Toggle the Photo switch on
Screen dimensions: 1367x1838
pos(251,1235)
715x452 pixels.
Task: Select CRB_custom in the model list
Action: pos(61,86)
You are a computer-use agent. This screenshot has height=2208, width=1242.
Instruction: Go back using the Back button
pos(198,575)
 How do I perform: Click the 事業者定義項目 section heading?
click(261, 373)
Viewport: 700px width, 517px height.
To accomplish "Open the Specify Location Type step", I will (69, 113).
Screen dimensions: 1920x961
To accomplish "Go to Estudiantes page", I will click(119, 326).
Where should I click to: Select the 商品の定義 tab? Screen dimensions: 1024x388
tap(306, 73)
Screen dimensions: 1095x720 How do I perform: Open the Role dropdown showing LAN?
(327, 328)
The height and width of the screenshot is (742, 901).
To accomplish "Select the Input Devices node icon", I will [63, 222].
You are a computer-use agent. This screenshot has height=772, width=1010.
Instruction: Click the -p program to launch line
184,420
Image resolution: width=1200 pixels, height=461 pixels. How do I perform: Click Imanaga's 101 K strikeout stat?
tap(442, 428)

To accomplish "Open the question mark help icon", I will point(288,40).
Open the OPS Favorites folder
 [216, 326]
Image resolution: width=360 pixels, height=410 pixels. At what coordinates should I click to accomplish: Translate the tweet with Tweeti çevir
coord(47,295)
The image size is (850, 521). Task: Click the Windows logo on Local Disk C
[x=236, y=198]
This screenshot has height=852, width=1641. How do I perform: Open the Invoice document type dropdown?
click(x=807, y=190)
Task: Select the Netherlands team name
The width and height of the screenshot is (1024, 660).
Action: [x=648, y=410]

········

• _Goal of the exercise_
Every line from the one holding "How do I perform: Click the" through the final line of the listing must be echoed exactly; leave out all other lines.

• _Written solution_
 How do I perform: Click the 事業者定義項目 section heading?
click(261, 373)
Viewport: 700px width, 517px height.
To accomplish "Open the Specify Location Type step", I will (69, 113).
Screen dimensions: 1920x961
To accomplish "Go to Estudiantes page", I will click(119, 326).
Where should I click to: Select the 商品の定義 tab? Screen dimensions: 1024x388
tap(306, 73)
Screen dimensions: 1095x720 How do I perform: Open the Role dropdown showing LAN?
(327, 328)
The height and width of the screenshot is (742, 901).
To accomplish "Select the Input Devices node icon", I will [63, 222].
You are a computer-use agent. This screenshot has height=772, width=1010.
Instruction: Click the -p program to launch line
184,420
Image resolution: width=1200 pixels, height=461 pixels. How do I perform: Click Imanaga's 101 K strikeout stat?
tap(442, 428)

To accomplish "Open the question mark help icon", I will point(288,40).
Open the OPS Favorites folder
 [216, 326]
Image resolution: width=360 pixels, height=410 pixels. At what coordinates should I click to accomplish: Translate the tweet with Tweeti çevir
coord(47,295)
The image size is (850, 521). Task: Click the Windows logo on Local Disk C
[x=236, y=198]
This screenshot has height=852, width=1641. How do I perform: Open the Invoice document type dropdown?
click(x=807, y=190)
Task: Select the Netherlands team name
The width and height of the screenshot is (1024, 660).
Action: [x=648, y=410]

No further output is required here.